_Exercise goal_
Convert the lines of the following entries into a JSON list of strings, one string per line, with blank lines skipped. Leave the pictures out.

_Extracted information_
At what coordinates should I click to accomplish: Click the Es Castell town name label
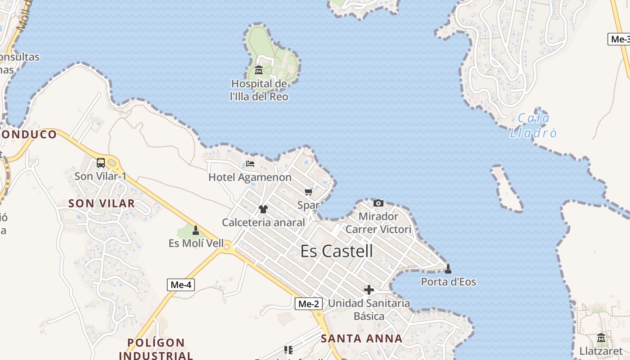(337, 251)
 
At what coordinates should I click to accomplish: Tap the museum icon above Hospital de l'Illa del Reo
(259, 70)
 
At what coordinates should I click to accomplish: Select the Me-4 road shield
(181, 284)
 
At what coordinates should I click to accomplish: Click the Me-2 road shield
(309, 304)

_Result of this task_
[
  "At what coordinates should I click to accomplish: Click the Es Castell town name label",
  "(337, 251)",
  "At what coordinates should I click to accomplish: Tap the museum icon above Hospital de l'Illa del Reo",
  "(259, 70)",
  "At what coordinates should I click to accomplish: Select the Me-4 road shield",
  "(181, 284)",
  "At what coordinates should I click to accomplish: Click the Me-2 road shield",
  "(309, 304)"
]